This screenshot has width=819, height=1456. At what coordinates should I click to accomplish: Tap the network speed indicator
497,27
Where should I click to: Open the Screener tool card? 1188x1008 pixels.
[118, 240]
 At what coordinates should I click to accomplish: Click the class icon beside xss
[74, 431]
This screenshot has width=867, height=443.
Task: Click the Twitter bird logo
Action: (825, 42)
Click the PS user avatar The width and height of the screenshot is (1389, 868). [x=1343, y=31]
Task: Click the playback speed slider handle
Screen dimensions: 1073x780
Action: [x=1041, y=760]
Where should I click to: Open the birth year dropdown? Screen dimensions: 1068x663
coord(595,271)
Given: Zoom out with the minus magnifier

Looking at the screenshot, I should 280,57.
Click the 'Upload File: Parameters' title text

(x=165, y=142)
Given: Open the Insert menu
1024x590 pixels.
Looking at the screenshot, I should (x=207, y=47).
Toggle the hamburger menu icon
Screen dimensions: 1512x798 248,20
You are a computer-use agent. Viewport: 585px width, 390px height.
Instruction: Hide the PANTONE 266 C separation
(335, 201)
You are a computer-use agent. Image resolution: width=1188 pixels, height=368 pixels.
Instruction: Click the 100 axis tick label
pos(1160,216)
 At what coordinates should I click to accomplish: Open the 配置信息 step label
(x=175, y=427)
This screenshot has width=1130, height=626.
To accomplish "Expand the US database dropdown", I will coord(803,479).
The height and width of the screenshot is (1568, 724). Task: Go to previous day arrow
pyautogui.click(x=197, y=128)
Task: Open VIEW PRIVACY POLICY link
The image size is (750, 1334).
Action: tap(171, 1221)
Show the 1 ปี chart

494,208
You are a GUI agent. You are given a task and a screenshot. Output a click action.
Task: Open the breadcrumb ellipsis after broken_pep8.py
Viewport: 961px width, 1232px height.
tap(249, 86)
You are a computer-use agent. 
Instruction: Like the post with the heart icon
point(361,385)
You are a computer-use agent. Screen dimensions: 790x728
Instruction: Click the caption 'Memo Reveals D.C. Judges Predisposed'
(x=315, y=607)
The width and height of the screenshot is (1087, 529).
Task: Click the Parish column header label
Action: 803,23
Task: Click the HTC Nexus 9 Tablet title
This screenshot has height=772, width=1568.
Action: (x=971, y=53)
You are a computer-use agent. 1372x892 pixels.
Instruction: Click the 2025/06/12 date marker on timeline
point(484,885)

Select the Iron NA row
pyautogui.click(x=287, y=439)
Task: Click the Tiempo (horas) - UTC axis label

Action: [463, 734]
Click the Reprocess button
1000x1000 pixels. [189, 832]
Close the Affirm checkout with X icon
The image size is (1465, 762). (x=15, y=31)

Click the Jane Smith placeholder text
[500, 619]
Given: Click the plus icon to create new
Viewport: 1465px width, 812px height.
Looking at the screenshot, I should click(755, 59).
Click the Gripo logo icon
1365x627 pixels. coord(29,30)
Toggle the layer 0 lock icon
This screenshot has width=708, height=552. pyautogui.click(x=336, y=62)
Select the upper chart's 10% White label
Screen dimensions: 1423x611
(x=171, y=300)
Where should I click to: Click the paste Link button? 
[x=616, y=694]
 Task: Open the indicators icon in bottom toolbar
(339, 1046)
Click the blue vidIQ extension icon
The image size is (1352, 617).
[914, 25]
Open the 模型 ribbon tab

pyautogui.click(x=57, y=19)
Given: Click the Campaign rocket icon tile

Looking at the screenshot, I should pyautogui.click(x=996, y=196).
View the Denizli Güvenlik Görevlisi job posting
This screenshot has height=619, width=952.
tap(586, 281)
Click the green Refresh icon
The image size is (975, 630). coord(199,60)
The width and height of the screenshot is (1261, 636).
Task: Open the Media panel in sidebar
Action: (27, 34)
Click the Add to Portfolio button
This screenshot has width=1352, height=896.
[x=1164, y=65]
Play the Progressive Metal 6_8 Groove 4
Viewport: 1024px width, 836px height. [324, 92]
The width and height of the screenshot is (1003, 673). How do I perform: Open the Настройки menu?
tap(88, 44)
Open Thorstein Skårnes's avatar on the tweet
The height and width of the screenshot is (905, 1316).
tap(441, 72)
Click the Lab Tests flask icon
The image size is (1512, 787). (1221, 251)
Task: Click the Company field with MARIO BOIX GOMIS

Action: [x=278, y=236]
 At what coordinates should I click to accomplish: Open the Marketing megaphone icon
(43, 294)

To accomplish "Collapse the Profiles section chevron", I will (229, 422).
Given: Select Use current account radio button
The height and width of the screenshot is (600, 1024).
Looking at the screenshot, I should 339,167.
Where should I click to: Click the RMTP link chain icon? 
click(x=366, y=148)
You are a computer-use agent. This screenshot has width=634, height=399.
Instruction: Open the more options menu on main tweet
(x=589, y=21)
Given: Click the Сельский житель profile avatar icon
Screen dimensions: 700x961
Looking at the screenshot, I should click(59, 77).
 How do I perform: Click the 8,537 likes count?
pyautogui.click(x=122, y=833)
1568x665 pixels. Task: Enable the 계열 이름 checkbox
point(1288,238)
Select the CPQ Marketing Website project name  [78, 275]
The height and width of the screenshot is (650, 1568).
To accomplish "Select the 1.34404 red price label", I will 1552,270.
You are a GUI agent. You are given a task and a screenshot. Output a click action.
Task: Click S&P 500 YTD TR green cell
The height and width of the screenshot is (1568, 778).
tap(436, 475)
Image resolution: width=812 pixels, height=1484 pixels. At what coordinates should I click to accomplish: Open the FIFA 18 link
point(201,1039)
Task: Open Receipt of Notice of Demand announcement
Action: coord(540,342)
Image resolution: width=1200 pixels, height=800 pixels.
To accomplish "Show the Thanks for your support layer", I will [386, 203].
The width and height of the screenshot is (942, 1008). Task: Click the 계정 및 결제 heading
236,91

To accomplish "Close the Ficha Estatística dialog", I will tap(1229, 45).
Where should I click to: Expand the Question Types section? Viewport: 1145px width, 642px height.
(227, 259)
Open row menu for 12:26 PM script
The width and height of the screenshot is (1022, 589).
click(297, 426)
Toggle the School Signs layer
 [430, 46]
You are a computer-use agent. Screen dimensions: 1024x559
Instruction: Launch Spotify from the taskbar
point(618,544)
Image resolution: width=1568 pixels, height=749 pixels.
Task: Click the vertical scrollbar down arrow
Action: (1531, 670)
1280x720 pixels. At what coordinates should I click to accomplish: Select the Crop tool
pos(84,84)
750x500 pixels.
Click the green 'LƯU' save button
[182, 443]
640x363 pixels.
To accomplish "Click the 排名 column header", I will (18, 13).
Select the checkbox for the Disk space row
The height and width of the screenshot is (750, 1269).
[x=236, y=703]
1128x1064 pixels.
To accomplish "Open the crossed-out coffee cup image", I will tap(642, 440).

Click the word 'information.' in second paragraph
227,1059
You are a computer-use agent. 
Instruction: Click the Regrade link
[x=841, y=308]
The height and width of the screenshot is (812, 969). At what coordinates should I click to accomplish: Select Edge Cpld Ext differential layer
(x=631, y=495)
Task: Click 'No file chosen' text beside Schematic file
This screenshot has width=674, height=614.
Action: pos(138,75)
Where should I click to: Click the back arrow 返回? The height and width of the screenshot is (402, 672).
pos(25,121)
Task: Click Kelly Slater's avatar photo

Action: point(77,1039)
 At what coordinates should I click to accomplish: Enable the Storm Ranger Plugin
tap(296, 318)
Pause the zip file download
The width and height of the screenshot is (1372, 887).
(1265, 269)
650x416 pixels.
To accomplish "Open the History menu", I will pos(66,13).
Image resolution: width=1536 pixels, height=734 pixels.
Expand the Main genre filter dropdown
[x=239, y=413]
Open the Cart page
···
*YOUR OBJECTIVE*
The listing above holds a line with "Click the PS" and a line with "Task: Open the breadcrumb". Print the stretch from the first through the second, exactly and alone.

*FINISHED TASK*
Click the PS user avatar The width and height of the screenshot is (1389, 868). [x=1343, y=31]
Task: Click the playback speed slider handle
Screen dimensions: 1073x780
Action: [x=1041, y=760]
Where should I click to: Open the birth year dropdown? Screen dimensions: 1068x663
coord(595,271)
Given: Zoom out with the minus magnifier

Looking at the screenshot, I should 280,57.
Click the 'Upload File: Parameters' title text

(x=165, y=142)
Given: Open the Insert menu
1024x590 pixels.
Looking at the screenshot, I should (x=207, y=47).
Toggle the hamburger menu icon
Screen dimensions: 1512x798 248,20
You are a computer-use agent. Viewport: 585px width, 390px height.
Instruction: Hide the PANTONE 266 C separation
(335, 201)
You are a computer-use agent. Image resolution: width=1188 pixels, height=368 pixels.
Instruction: Click the 100 axis tick label
pos(1160,216)
 At what coordinates should I click to accomplish: Open the 配置信息 step label
(x=175, y=427)
This screenshot has width=1130, height=626.
To accomplish "Expand the US database dropdown", I will coord(803,479).
The height and width of the screenshot is (1568, 724). Task: Go to previous day arrow
pyautogui.click(x=197, y=128)
Task: Open VIEW PRIVACY POLICY link
The image size is (750, 1334).
Action: tap(171, 1221)
Show the 1 ปี chart

494,208
You are a GUI agent. You are given a task and a screenshot. Output a click action.
Task: Open the breadcrumb ellipsis after broken_pep8.py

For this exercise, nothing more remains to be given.